Фрагмент текста ->

Read in English
Оценить статью
(Голосов: 16, Рейтинг: 4.19)
 (16 голосов)
Поделиться статьей
Андрей Кортунов

К.и.н., научный руководитель РСМД, член РСМД

Одной из особенностей СВА является то, что в этом регионе холодная война не имела какого-то определенного завершения. Здесь не было события, аналогичного падению Берлинской стены в Европе, здесь не было попыток создания системы коллективной безопасности, не было никаких договоренностей об ограничении вооружений — ни ядерных, ни конвенциональных. Даже распад Советского Союза не имел такого значения для СВА, которое он имел для Европы; он не привел к радикальному изменению региональных балансов и означал безусловной победы западных моделей развития. Поэтому будет справедливо заключить, что регион СВА вошел в XXI век, так и расставшись с предыдущим столетием.

Нынешний уровень экономической взаимозависимости государств Северо-Восточной Азии очень высокий; он значительно выше, чем в Латинской Америке или на Ближнем Востоке. Тем не менее, никакой автоматической конвертации экономической взаимозависимости в региональную политическую стабильность не происходит. Высокие показатели региональной торговли и иностранных прямых инвестиций сосуществуют со столь же высокими показателями военных расходов и фиксируемыми опросами общественного мнения националистическими настроениями в большинстве стран региона. Асимметричная экономическая взаимозависимость в некоторых случаях становится рычагом политического давления, а региональные технологические цепочки оказываются заложниками геополитического противостояния великих держав.

Задание -> Выпишите без изменений часть текста о Северо-Восточной Азии, начиная со слов «Нынешний уровень экономической» и заканчивая словами «противостояния великих держав.».

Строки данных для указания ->
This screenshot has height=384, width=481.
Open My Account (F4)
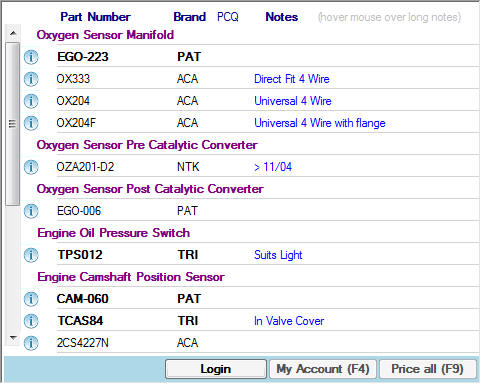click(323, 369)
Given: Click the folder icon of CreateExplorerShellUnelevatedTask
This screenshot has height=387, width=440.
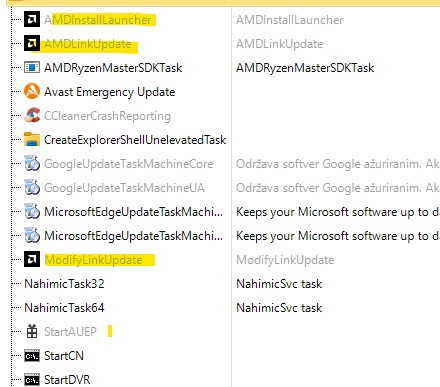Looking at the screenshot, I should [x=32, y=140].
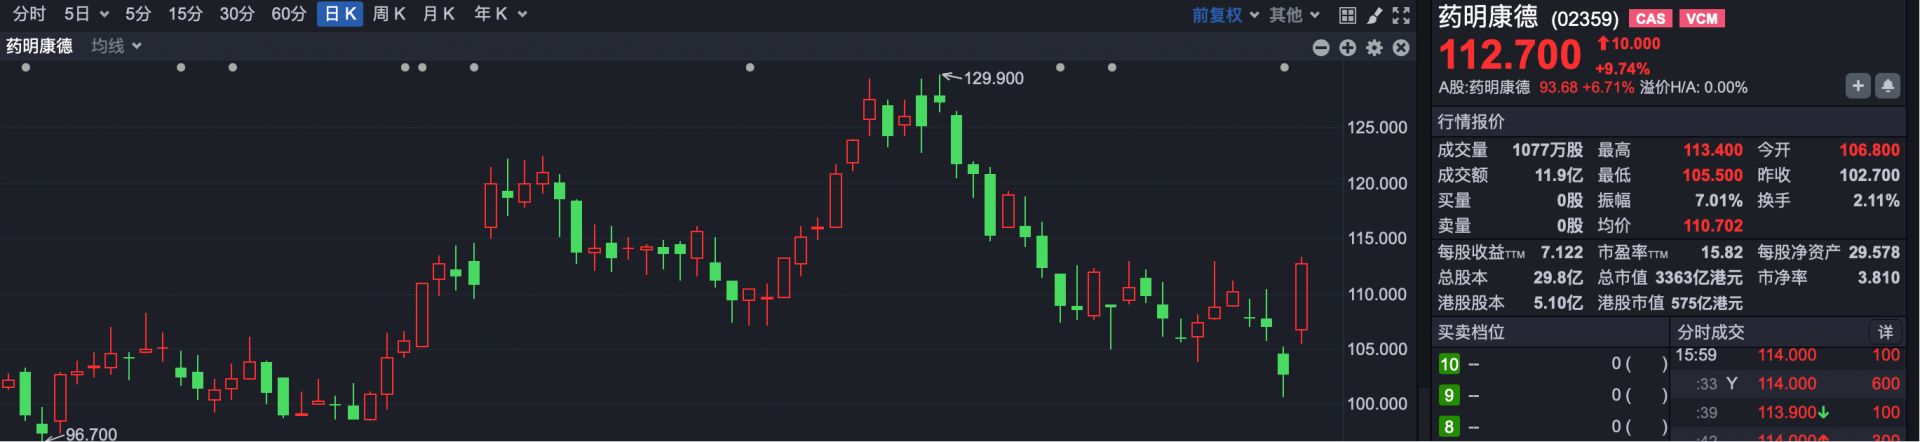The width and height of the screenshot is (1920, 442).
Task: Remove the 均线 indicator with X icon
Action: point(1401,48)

==

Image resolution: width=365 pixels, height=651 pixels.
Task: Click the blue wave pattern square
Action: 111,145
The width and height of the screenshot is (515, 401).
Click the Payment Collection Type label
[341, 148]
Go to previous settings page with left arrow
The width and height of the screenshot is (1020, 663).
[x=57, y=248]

Решение ->
Нынешний уровень экономической взаимозависимости государств Северо-Восточной Азии очень высокий; он значительно выше, чем в Латинской Америке или на Ближнем Востоке. Тем не менее, никакой автоматической конвертации экономической взаимозависимости в региональную политическую стабильность не происходит. Высокие показатели региональной торговли и иностранных прямых инвестиций сосуществуют со столь же высокими показателями военных расходов и фиксируемыми опросами общественного мнения националистическими настроениями в большинстве стран региона. Асимметричная экономическая взаимозависимость в некоторых случаях становится рычагом политического давления, а региональные технологические цепочки оказываются заложниками геополитического противостояния великих держав.